It is in the second of these findings that my associates find such gloomy significance, but all that can possibly be tortured or squeezed out of its language is the conclusion that (despite the “better competitive cutters”) the superior Kammerer tool so captured public approval that it supplanted and displaced what the using public must have regarded as inferior devices being offered. On the face of the whole record in this case, that is exactly what happened, and such an achievement does not violate either the letter or the spirit of our patent laws. These laws do not deprive men of the right freely to select the things they prefer to use. If we hold that this is the effect of these laws, the results on business in this circuit would be unpredictable. If national advertisers who spend millions of dollars in various forms of advertising to secure universal use of their products (protected by patents or trademarks) succeeded in securing such use by those lawful methods, we would, under the doctrine we announce, be forced to declare them law violators despite the wish and election of the buying public exclusively to use such products.
For the reason just stated, I am unwilling to translate such a legal and perfectly understandable capture of the pipe cutting business by a superior tool into an illegal operation which threatens “public intrest”. Is it the view of the court that it possesses the power to compel oil well operators to use or prefer an inferior device, or that it should try to force inferior and unwanted devices into a favorable competitive position with a superior product? Does it conclude *770that it must deprive appellees of a legal right to an accounting for damages due to infringement, merely because the infringing appellant or others unnamed could not successfully compete with the superior Kammerer tool? Yet that seems to be the objective of the decision in this case.
Our decision says that “the contention is entirely irrelevant that neither party was harmed by the agreement.” For reasons I indicate 'in this dissent I think that absence of 'harm to appellant from the existence of, and operations under, the license agreement, is a matter of supreme importance in this case. The court passes to an issue which I think is not in this case —■ the issue of “public interest” and makes the decision turn on that point. It reads into the term “public interest” a new and very astounding meaning.

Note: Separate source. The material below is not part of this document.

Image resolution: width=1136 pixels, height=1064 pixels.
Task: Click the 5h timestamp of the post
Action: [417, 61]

It concludes that the sweeping popularity of the Kammerer tool and its claimed universal and voluntary use by oil well men is a form of “monopoly” which, ipso facto, is against “public interest;” because these oil well men refused to use other devices, this free and very normal expression of their preference for a superior tool, outrages “public interest.” No case is cited which sustains this astounding theory and a sense of humor, if nothing else, should remind us of the truth of the old saw about a pathway being beaten to the door of the man who invents a better mouse trap.

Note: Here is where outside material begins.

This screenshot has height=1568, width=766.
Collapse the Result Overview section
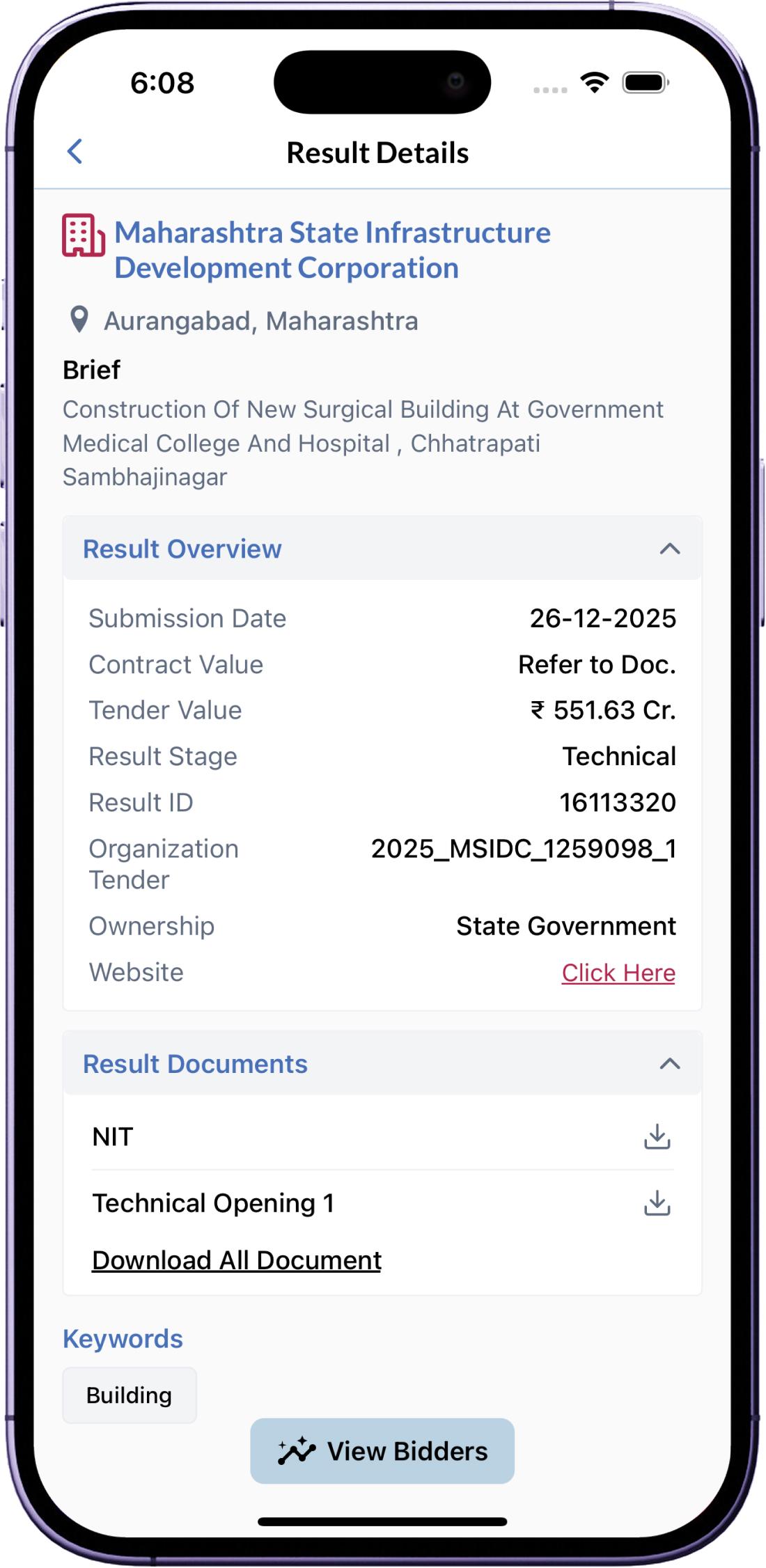(669, 549)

The patented tool of appellees did not deprive either the public or appellant of anything they enjoyed prior to its invention. It gave something of value to the community by adding to the sum of. human knowledge. It embodied elements (recognized by courts passing on the validity of the patent) entirely unknown to the prior art. Small wonder that oil well operators immediately put it into general use since it provided a satisfactory solution of their vexing mechanical problems.

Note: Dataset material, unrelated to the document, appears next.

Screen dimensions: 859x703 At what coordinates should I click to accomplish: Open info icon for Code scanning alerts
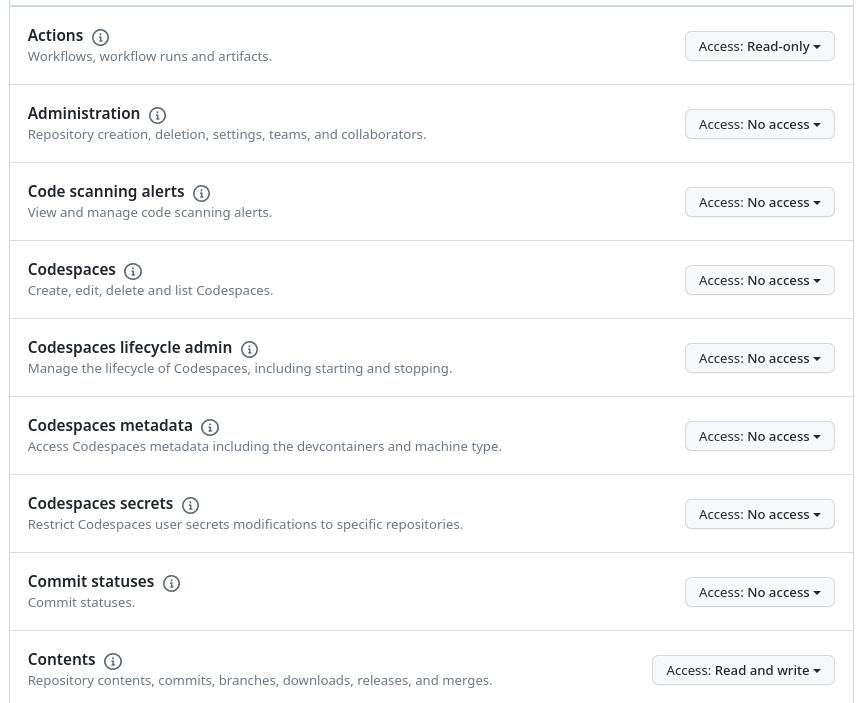pyautogui.click(x=201, y=193)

But this court sees in this universal popularity and wide use of a new and efficient tool, a sinister attack upon “public interest”. It refuses to recognize that this popularity and wide use was a perfectly logical (and legal) reward for inventing a superior and efficient device theretofore unknown in its field of use. The widespread and voluntary use by oil well operators seems to mean nothing to the court — it blinds itself to the obvious fact that the only kind of “public interest” involved in this case was that shown by men seeking a better pipe cutting tool. They found it in the Kammerer tool.
The evidence we face completely fails to demonstrate that (1) the practices of appellees contravened public interest, (2) stifled new competitive invention, (3) suppressed competitive forces which stimulate newer and better products. Since appellant demands that we deny to appellees the relief they seek in this court because their damage claim is tainted with illegality, it is in order to demonstrate by the record that appellees did not “stifle” or “discourage” any real inventive genius of appellant. Reference in the court’s opinion to others whose inventive genius may have been “sti-flled,” is too vague to justify comment.) Appellees did not harm him; he was the author of his own business misfortunes and we should not charge them to appellees by a process of indirection.
How appellant worked his own undoing is an interesting story and it is accurately reported in the opinion and findings of the trial court on the original infringement suit. One finding (now binding on this court) reads as follows: “Defendant, Ira J. McCullough, acquired his knowledge of outside cutters while in the employ of plaintiff, Baash-Ross Tool Company. Defendant left the employ of Baash-Ross Tool Company and commenced working on outside cutters and applied for United States Letters Patent thereon. Defendant knew the Reilly and Stone Patent in suit when he designed and made outside pipe cutters like the devices shown in Defendant’s Exhibit C., and Defendant’s Exhibit D. Both of these devices have all of the elements of the combination in the same cooperative relationship, and accomplish the same result in the same way as does the device of the patent in suit.”
In its Opinion in that case the trial court said:
“* * * The background of the defendant, Ira J. McCullough, shows the *771acquisition of knowledge in the art in the employ of one of the plaintiffs, the Baash-Ross Tool Company. The device manufactured is, in all respects, similar to the device of the plaintiffs.
j*s jj« jfc :Je * sfc
“* * * The defendant, Ira J. McCullough, having learned the art in the employ of one of the plaintiffs, who manufactured this device for many years, both under the patent in suit and the Kammerer patents, cannot escape the penalties of infringement by manufacturing, according to the teachings of the patent, a device which, while containing all the elements of the claims in suit, operates in a manner which, although not used by the plaintiffs in their device, is claimed and taught by the patent.”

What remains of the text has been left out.